One of the reccomendations in the report was to remove numberous beech trees from my property to help more profitable timber grow. No problem I'll cut them down this spring but the question is is beech any good as firewood I see by the firewood charts on the board it has a high BTU per cord rating but like many thing in life there is more to firewood then what is in a chart.

How well does it season, split (I split by hand so this become important), anything else I should know.

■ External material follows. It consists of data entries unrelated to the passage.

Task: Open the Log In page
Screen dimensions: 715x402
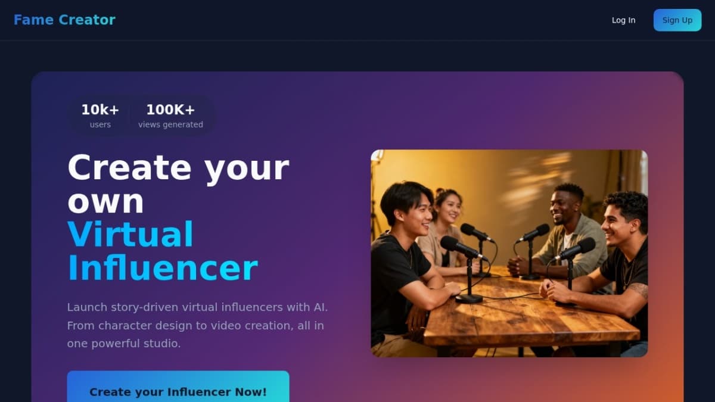Action: [x=623, y=20]
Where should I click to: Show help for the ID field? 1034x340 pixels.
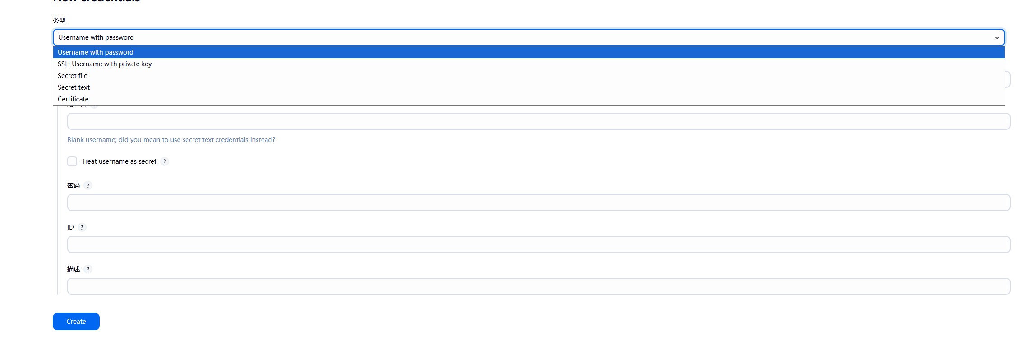pyautogui.click(x=82, y=227)
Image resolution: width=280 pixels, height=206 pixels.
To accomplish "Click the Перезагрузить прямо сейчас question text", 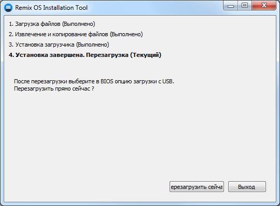I will [54, 89].
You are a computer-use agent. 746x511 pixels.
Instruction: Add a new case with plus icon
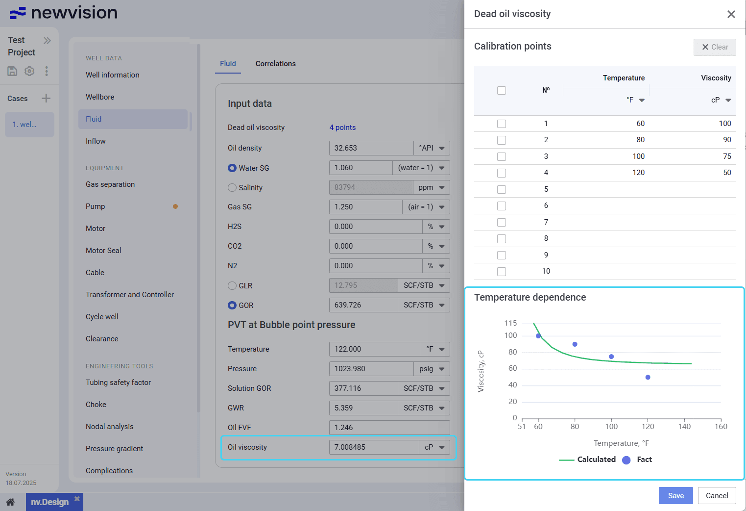[46, 98]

The many issue is these beech trees is they are not close to my house and not close to any trails so it means hauling it out of the brush, there are 10 good size trees with about 4 or 5 cords of wood in them. so basically are beech trees worth all the work, I presently burn a lot of oak and soft maple which are accessible on the property.


----------



## ghitch75 (Mar 12, 2007)

burns good and hot and hell on chains!


----------



## trimmmed (Mar 12, 2007)

good stuff!


----------



## NORTHERN NYer (Mar 12, 2007)

Excellent firewood. Not much oak around here, sugar maple and beech is prime stuff for our area. I prefer beech over maple, much cleaner, I will take all I can get my hands on. Usually splits pretty decent especially if frozen.


----------



## Jimfound (Mar 12, 2007)

Never burned it but from everything I've read, Beech is great. High water content may mean more time to season. Also read it may tend to spark. Looks like its relatively easy to split and burns great. Does anyone know if beech is an "aroma" wood? I think I remember hearing beech has a pleasant spearmint type smell. Anyway - wish I had some.


----------



## 046 (Mar 12, 2007)

where's gypo? 

seems like he's split a ton of beech by hand..


----------



## wmthrower (Mar 12, 2007)

Beech is a great wood to burn. Tough to split sometimes. It also good for the wildlife. I don't have any oak where I am so the beechnuts are a main food supply for deer, turkeys, squirrels. etc


----------



## MS-310 (Mar 12, 2007)

I think i mite be right on this but I think it makes very little ash also.
Lots of heat and no ash.....Cant be bad.


----------



## PA. Woodsman (Mar 12, 2007)

Excellent wood! Burns with a bright, lively flame. Throws very good heat!


----------



## TooTall999 (Mar 12, 2007)

Nope..you don't want it for firewood...I'll take it off your hands :hmm3grin2orange: Seriously though it's excellent firewood,and if you have some nice sawlogs,they may bring a decent price.


----------



## begleytree (Mar 12, 2007)

IMO, hard to find a better firewood than Beech. great trees too, my favourite actually. I'd take Beech for firewood over Oak anyday.
-Ralph


----------



## MikeHammer (Mar 12, 2007)

Also really good for smoking food!


----------



## stihl 440 (Mar 12, 2007)

*beech*

Beech is excellent firewood. If you have any clear sawlogs of it , it has some preety nice grain, and price. It also smells good when it burns.:hmm3grin2orange: :biggrinbounce2:


----------



## JUDGE1162 (Mar 13, 2007)

They are not saw log quality which is why the forrester wants them removed so that the maple and cherry around them can get better light and have some room

Thanks for all the info, I look forward to trying some


----------



## GRAYSTONE (Mar 13, 2007)

*Beech Firewood - Good Stuff*

I get alot of beech logs in my loads and I find it very good to burn. I find it cuts ok but the chips from the chain seems to be much smaller than say cutting maple or gold birch. Must be because it is harder wood. It splits easy when frozen but can be tough when you get near a branch.
I am getting beech logs from 15" to 22" in diameter. See picture. Beech are the large logs.
Thanks
Andrew


----------



## Full Skip (Mar 14, 2007)

It is great firewood. Like mentioned earlier, it is also great for wildlife, from the nuts to the catkins, just about every game animal makes use of something. It is just great wood period. I am a hunter, so I would be inclined to leave them standing. If I absolutely had to take them down, I wouldn't burn them. I'd cut timbers out of them.


----------